Flambeaux: It’s a Mardi Gras tradition that has become revered as an art form today, having blossomed well beyond the practical purpose it first served. Over the past century and a half, city infrastructure has evolved, and Mardi Gras parades incorporate more high-tech LED lighting. But the flambeaux still evoke charm and nostalgia as they warm up the crowds for Mardi Gras parades in New Orleans even today.
Where did flambeaux come from?
Flambeaux (plural for flambeau, or a flaming torch) comes from the French word flambe, meaning “flame.” The first official Mardi Gras flambeaux debuted with the Mistick Krewe of Comus on Fat Tuesday in 1857.
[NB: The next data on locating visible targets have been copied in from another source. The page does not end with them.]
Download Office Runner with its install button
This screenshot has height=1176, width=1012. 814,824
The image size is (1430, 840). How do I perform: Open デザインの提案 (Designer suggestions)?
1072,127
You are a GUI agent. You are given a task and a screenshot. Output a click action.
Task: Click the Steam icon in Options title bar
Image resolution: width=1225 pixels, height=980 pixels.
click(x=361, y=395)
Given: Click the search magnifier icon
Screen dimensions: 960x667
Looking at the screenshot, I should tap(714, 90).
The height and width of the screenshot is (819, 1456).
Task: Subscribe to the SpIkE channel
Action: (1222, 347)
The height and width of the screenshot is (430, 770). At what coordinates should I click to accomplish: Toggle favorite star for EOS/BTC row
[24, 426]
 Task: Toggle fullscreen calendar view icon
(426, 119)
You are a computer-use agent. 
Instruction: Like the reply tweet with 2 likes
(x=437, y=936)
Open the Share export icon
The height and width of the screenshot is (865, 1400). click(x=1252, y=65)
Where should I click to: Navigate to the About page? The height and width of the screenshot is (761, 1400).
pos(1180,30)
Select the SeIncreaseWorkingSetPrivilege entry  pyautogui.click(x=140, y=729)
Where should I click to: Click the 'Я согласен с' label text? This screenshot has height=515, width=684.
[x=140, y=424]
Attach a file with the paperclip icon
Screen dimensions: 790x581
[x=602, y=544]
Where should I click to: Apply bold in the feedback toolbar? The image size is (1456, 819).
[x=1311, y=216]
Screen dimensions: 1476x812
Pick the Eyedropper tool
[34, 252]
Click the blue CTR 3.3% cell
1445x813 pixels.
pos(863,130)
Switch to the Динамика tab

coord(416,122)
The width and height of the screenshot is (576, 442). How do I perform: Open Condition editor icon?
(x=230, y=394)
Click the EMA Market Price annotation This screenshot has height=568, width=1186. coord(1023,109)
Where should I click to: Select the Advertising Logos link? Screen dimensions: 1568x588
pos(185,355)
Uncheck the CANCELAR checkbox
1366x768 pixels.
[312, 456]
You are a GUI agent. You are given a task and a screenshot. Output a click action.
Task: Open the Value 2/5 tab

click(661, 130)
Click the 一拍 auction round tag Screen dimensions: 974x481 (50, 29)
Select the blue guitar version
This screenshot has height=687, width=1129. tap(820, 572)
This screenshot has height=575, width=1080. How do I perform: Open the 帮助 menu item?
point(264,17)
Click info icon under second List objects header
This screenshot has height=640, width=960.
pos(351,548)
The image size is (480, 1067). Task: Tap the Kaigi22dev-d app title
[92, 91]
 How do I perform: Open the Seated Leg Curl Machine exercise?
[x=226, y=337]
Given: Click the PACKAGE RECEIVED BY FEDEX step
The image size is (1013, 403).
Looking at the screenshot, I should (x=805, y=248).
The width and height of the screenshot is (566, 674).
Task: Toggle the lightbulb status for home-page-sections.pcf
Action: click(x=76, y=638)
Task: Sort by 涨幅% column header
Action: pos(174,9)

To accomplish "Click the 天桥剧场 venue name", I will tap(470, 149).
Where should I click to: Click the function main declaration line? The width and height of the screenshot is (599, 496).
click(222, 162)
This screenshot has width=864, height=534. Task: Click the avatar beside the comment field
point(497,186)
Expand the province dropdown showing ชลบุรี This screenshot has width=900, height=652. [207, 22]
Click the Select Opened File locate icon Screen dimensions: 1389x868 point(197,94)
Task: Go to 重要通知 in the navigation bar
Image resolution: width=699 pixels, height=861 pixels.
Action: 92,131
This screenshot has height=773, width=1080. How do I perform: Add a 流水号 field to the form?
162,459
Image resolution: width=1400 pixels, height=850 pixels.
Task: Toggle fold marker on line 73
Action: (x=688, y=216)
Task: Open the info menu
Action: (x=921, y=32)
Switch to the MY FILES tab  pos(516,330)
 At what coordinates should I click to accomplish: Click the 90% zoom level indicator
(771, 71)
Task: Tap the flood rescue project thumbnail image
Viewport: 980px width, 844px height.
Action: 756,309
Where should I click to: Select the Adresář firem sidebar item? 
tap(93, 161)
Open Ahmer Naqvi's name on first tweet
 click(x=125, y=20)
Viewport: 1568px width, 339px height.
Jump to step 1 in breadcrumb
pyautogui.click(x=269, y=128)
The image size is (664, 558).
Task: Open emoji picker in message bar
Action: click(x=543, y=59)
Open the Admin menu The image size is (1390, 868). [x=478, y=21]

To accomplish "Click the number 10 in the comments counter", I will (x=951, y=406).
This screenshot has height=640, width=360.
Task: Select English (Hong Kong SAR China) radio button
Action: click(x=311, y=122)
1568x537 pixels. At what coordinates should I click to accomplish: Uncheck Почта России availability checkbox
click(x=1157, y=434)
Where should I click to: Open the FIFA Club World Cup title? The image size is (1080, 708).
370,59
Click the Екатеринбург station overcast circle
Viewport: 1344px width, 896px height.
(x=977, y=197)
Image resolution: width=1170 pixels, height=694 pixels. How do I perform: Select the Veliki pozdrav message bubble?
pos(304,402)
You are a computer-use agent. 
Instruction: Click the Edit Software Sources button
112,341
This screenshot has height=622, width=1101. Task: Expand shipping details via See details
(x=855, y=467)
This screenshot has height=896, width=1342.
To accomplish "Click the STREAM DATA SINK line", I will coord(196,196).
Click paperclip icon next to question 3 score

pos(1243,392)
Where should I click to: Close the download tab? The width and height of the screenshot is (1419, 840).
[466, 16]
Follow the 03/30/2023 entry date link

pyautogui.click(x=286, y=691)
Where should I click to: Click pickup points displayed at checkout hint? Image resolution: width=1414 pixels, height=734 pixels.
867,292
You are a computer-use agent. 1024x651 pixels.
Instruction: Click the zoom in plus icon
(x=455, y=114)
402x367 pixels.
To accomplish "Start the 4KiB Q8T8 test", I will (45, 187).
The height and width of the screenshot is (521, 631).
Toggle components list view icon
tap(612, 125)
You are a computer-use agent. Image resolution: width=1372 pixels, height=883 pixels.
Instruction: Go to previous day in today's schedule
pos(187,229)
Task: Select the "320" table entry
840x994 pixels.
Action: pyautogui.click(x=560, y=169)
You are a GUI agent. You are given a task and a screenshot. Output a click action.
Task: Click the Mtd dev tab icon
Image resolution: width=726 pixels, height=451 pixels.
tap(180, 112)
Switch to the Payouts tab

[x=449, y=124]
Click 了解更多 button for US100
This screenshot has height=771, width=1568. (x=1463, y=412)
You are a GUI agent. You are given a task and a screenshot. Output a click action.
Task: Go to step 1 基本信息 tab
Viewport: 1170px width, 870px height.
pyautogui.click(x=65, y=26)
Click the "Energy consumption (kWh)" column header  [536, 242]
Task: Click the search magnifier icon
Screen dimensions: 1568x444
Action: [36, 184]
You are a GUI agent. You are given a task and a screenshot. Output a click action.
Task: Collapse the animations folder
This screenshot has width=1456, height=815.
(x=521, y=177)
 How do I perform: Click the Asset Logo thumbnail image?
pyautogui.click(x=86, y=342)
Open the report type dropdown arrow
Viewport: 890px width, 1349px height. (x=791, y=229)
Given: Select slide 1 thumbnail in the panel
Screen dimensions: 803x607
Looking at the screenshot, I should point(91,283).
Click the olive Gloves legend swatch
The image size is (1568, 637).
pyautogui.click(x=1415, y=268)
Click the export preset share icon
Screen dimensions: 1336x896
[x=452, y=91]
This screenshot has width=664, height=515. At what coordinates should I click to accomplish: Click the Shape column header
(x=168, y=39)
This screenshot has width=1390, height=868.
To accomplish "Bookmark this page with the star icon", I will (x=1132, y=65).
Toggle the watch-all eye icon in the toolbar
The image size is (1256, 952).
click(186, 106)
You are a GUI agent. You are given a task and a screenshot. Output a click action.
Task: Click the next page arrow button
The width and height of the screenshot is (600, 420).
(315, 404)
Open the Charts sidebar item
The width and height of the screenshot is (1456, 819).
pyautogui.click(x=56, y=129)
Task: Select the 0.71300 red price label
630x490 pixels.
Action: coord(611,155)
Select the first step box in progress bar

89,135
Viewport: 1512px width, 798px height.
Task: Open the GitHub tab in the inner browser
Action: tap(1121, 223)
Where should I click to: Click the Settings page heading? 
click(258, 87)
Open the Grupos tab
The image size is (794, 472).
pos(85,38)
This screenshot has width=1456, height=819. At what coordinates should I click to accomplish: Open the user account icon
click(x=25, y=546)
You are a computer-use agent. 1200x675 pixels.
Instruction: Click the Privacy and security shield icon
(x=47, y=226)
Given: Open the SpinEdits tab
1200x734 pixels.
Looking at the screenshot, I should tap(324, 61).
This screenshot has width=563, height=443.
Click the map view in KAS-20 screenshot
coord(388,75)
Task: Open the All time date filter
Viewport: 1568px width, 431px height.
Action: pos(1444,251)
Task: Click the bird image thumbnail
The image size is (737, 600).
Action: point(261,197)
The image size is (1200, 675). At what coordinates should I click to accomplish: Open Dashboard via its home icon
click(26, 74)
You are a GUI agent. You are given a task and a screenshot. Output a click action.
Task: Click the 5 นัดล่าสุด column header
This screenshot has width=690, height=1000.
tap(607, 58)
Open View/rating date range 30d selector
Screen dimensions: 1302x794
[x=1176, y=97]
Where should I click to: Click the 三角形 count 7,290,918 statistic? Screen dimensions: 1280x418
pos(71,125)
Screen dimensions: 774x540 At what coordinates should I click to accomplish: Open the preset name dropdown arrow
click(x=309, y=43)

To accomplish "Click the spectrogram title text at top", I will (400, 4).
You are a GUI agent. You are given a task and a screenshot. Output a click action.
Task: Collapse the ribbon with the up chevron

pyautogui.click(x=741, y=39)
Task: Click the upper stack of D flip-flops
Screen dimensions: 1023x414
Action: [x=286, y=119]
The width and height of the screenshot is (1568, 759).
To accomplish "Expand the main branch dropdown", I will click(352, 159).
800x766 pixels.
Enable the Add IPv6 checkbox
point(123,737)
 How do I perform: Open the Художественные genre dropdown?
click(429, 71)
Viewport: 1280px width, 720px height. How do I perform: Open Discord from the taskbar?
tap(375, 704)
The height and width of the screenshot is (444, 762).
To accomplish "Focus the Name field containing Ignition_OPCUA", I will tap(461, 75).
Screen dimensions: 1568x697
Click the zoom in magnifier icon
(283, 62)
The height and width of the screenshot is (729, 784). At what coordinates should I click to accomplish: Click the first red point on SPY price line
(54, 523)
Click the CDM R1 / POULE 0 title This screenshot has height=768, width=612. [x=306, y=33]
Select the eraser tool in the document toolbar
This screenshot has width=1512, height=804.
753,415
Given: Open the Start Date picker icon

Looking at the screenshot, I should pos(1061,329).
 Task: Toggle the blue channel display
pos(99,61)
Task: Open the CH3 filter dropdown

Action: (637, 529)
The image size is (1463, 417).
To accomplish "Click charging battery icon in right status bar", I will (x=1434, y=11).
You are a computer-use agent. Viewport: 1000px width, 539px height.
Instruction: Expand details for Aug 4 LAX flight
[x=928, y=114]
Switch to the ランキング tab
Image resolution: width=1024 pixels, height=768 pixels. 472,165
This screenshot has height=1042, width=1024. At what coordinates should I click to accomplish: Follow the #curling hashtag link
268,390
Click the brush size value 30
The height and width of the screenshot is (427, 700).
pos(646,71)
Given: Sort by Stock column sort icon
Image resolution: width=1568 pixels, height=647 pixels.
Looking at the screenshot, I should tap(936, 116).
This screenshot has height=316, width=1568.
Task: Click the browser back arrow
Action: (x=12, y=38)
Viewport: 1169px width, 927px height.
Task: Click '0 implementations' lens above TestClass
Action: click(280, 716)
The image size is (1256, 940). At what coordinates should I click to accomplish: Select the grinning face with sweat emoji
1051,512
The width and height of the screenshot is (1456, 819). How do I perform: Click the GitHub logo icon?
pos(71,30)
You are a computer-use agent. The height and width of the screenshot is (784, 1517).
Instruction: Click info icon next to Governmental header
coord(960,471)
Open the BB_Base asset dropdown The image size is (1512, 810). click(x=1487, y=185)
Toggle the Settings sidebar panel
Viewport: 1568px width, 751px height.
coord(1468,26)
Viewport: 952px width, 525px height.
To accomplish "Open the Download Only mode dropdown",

In the beginning, the flambeaux were needed for revelers to see the Carnival parades at night. Originally, the flambeaux carried wooden rudimentary torches, which were staves wrapped with lit pine-tar rags. That evolved to oil-burning lanterns mounted on metal trays and long poles to prevent the flames from burning the carriers.
Flambeaux was a tradition that arose out of necessity but also illustrated elements of emerging American culture and social classes, as the flambeaux were originally carried by slaves and free men of color, namely Creoles. The torches turned into a spectacle as the men waved and twirled the torches while dancing down the street. Parade-watchers would throw tips to the torch carriers, often 25-cent or 50-cent coins, more in response to the elaborate performances than the light itself.
Keeping the flambeaux alive
Out of respect for this long-held tradition, several Mardi Gras krewes still kick off their parades with flambeaux. The torches themselves have been brought into the 21st century with backsplashes on the trays and natural gas for fuel instead of the more dangerous liquid sources. Also, an updated setup using gravity flow from a reservoir keeps four burners blazing no matter how long the parade might last. Parade-goers still offer tips to the flambeaux performers, though dollars often replace the quarters once used.
Flambeaux may no longer be needed for the crowd to see the parade, but they are still vital to the Mardi Gras tradition and likely won’t see their flame burn out anytime soon.